Herr Schrimm, in Ihrem Buch »Schuld, die nicht vergeht«, das Anfang Oktober erschienen ist, berichten Sie davon, wie Sie als Staatsanwalt den letzten NS-Verbrechern auf der Spur waren. Bald sind alle Täter und Opfer des Nationalsozialismus verstorben – ist damit ein dunkles Kapitel deutscher Geschichte abgeschlossen?
Abgeschlossen ist dieses Kapitel nie. Es wird uns Deutsche auch noch in 100 Jahren verfolgen, so wie es auch bei anderen Großverbrechen in der Geschichte sein wird, die nicht vergessen sind und auch nicht vergessen werden dürfen. Die Verbrechen in der NS-Zeit sollten auch für alle folgenden Generationen eine Warnung sein.
Wie gehen Sie damit um, dass viele Täter nie gefasst oder verurteilt wurden? Hätte es aus Ihrer Sicht da mehr staatliche Anstrengung gebraucht?
Für mich ist das sehr bedauerlich. Wir haben es versucht und haben dabei auch Fehler gemacht. Aber wohl kein Staat der Welt hätte es schaffen können, alle Täter zu verurteilen.

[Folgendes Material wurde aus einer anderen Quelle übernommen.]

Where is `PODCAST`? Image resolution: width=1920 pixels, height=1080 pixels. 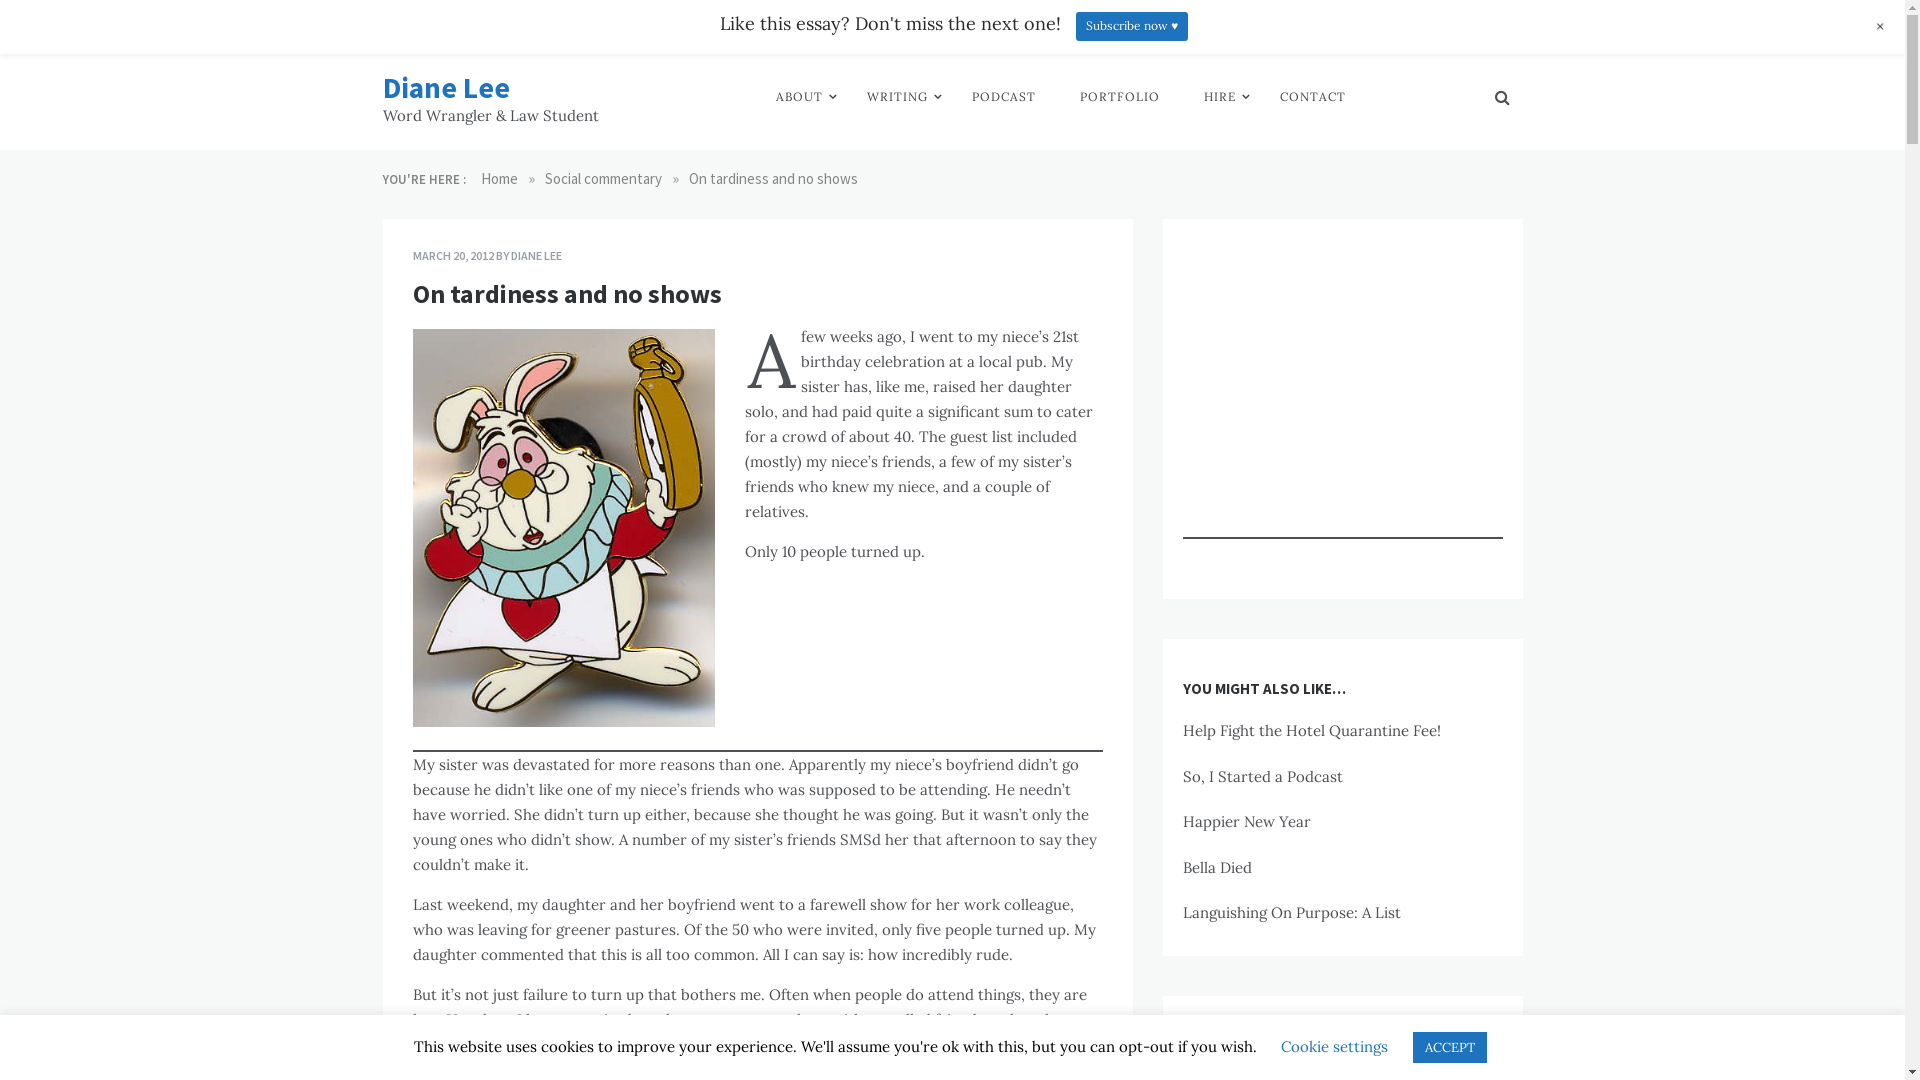
PODCAST is located at coordinates (1004, 97).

Dies liegt auch daran, dass unser Rechtsstaat keine Bestrafung um jeden Preis will, sondern jeder Täter durch den Rechtstaat überführt werden muss, was es schon wegen fehlender Beweise oder Zeugen unmöglich macht, alle NS-Verbrecher zu verurteilen.

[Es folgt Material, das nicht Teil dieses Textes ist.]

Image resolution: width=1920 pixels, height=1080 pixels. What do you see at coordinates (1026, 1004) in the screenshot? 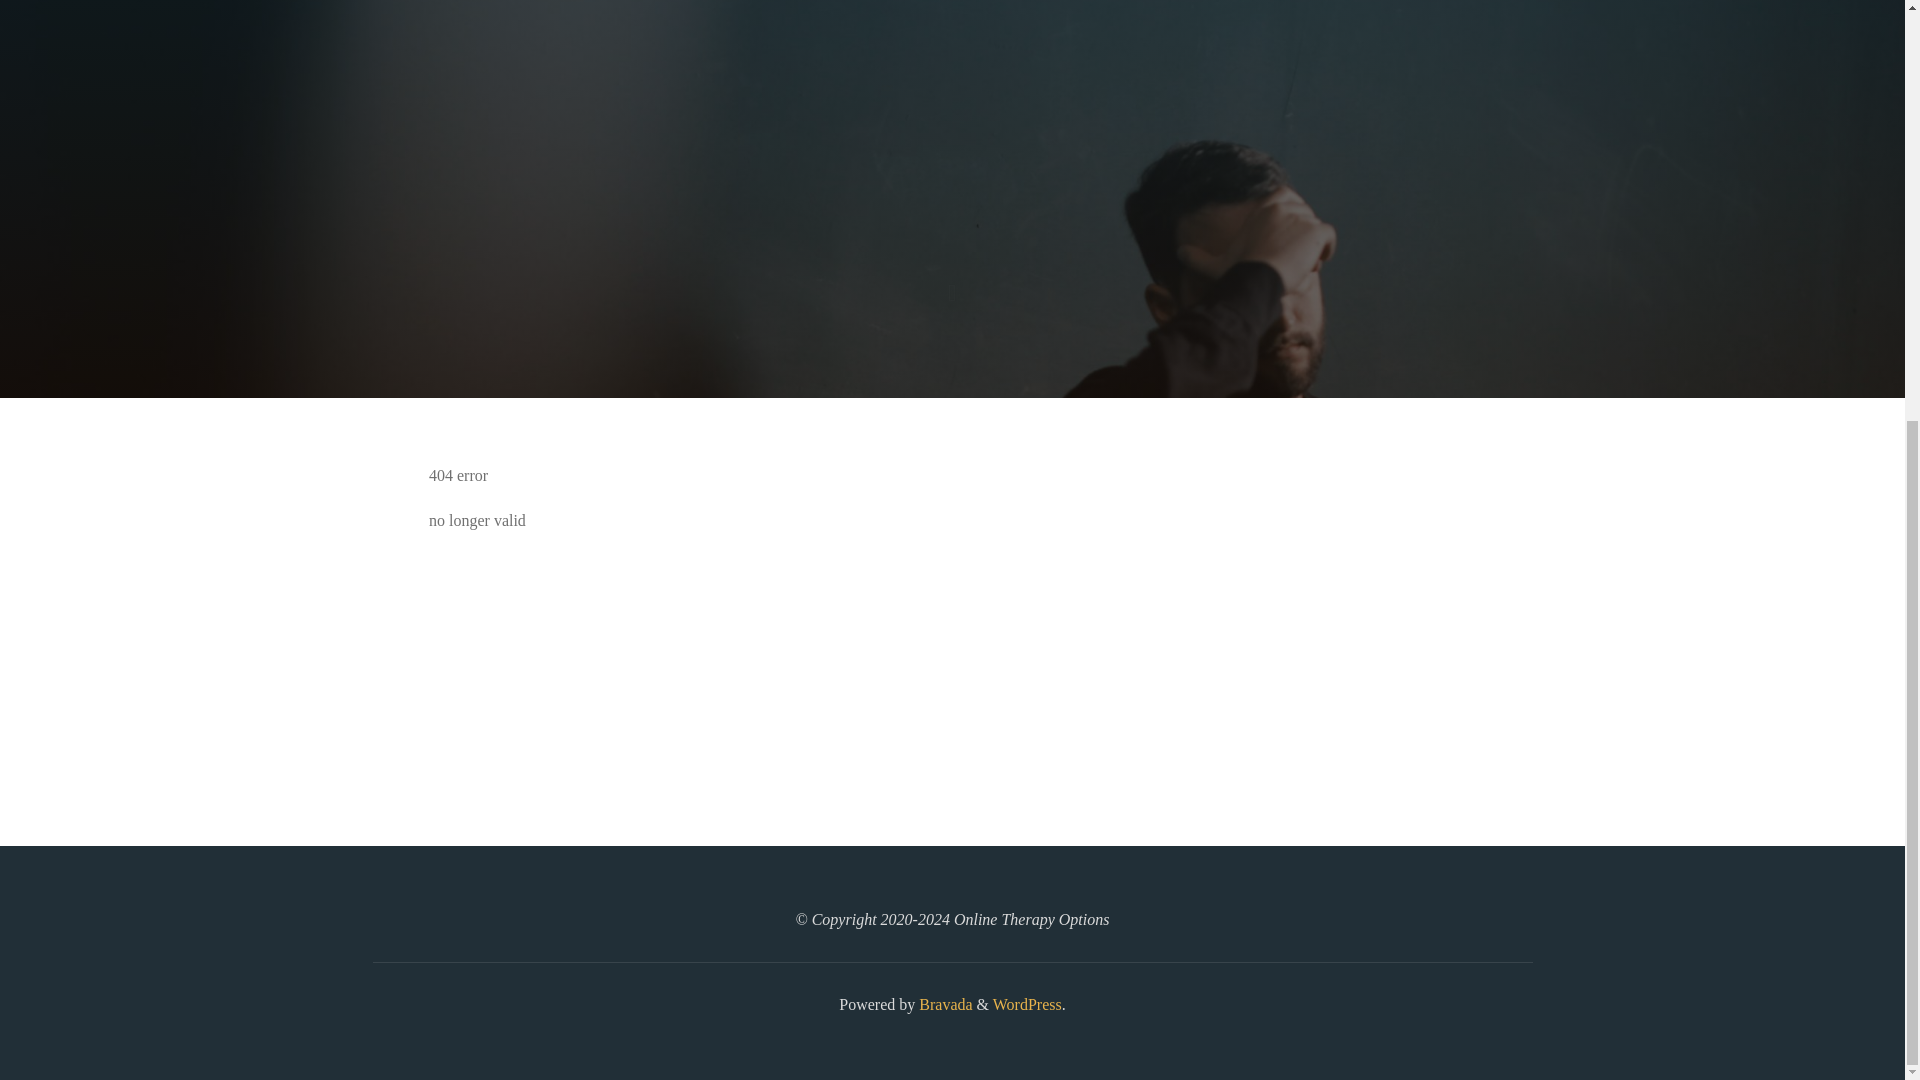
I see `Semantic Personal Publishing Platform` at bounding box center [1026, 1004].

Mit dem Erstarken der AfD befürchten manche Deutsche, dass nun wieder Nazis im Bundestag sitzen. Was sagen Sie zu solchen Befürchtungen? Sind sie gerechtfertigt?

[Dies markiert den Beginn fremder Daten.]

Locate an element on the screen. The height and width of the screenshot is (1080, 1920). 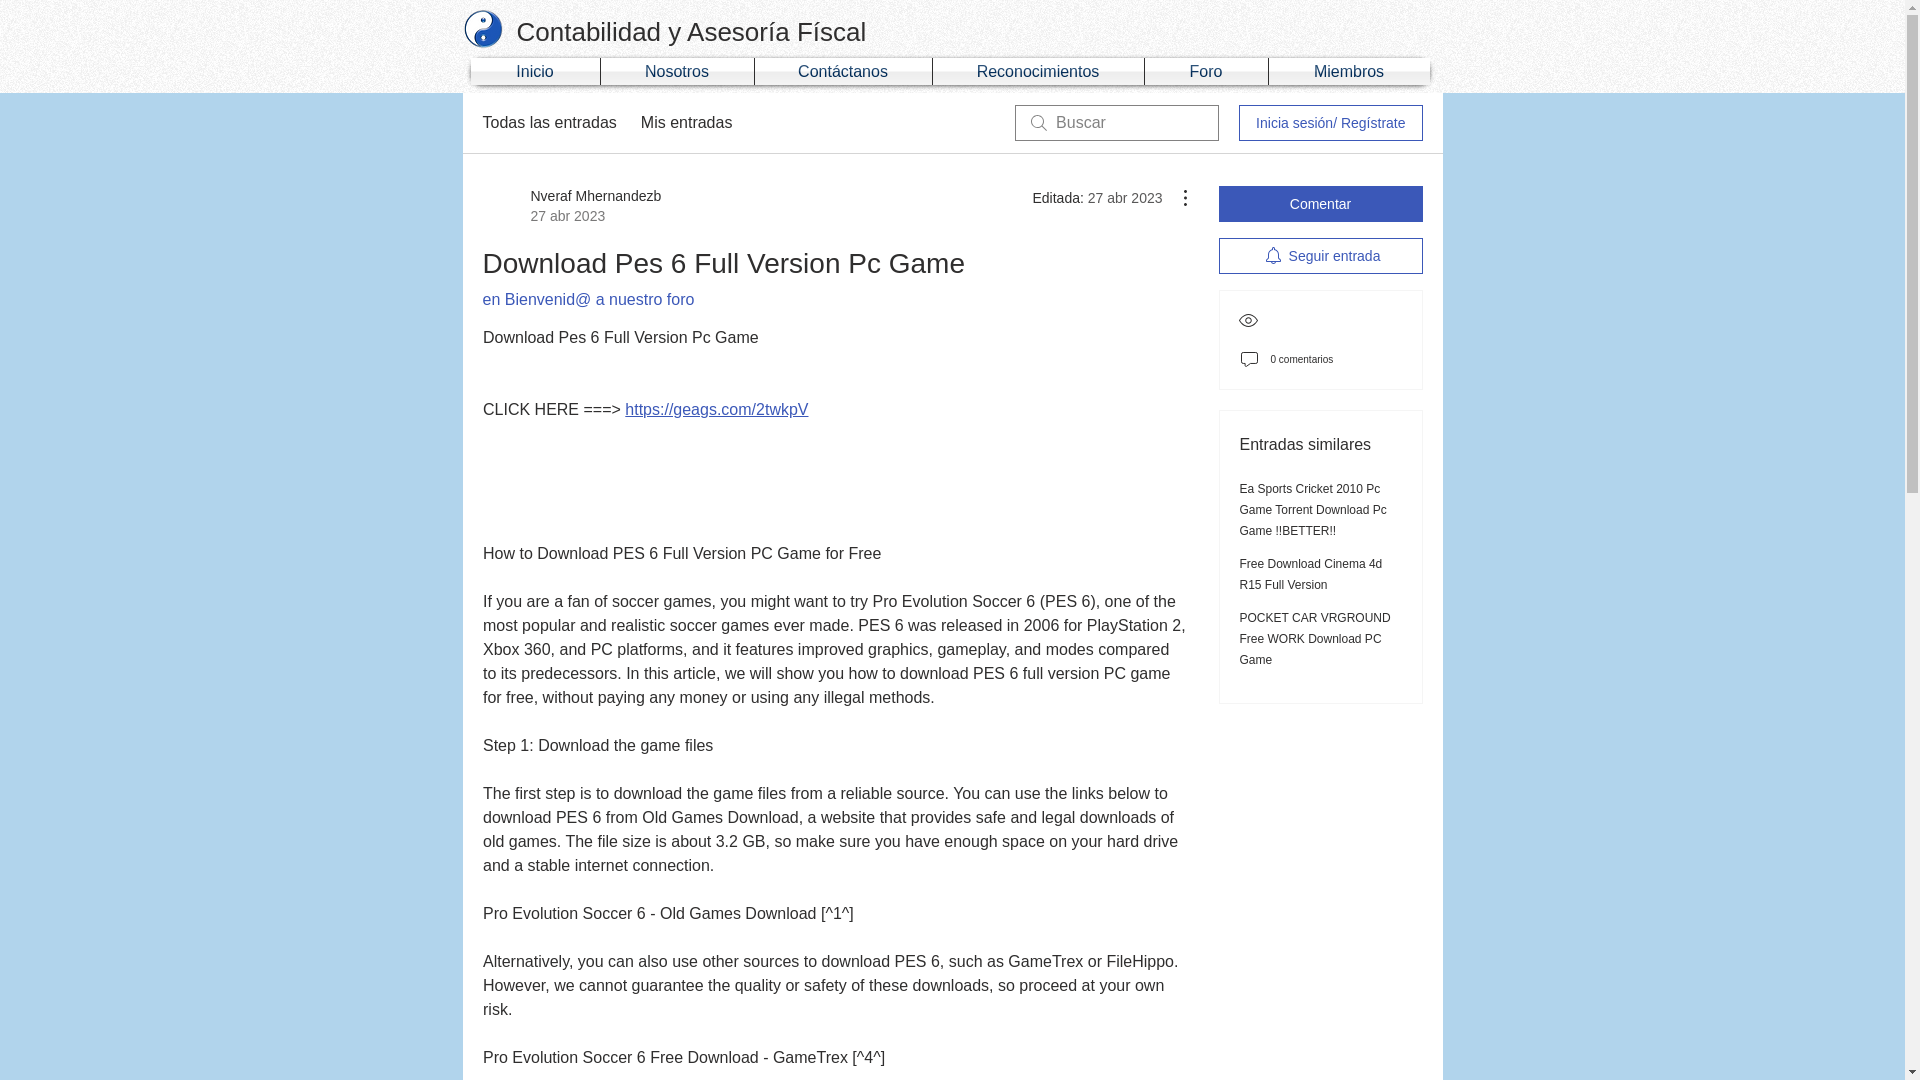
Miembros is located at coordinates (1348, 72).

Ich glaube, dass die Gefahr, die von der AfD ausgeht, überschätzt wird, vor allem im Vergleich zum »Dritten Reich«: Die heutigen politischen und wirtschaftlichen Zustände und die Stimmung im Volk sind mit der Situation in den 1930er-Jahren nicht vergleichbar. Unsere Demokratie ist stark genug, um eine AfD zu verkraften. Außerdem sind nicht alle Wähler der Partei fremdenfeindlich und nicht alle Abgeordnete der AfD sollten in die Nazi-Ecke gestellt werden. Viele sind nur wertkonservativ und fühlen sich nicht von der Politik vertreten, die Bundeskanzlerin Angela Merkel (CDU) macht.
Kurt Schrimm, langjähriger Leiter der Zentralen Stelle zur Aufklärung von NS-Verbrechen in Ludwigsburg, hat sein halbes Leben lang damit verbracht, NS-Verbrecher wie Josef Schwammberger, Alfons Götzfrid oder John Demjanjuk vor Gericht zu bringen.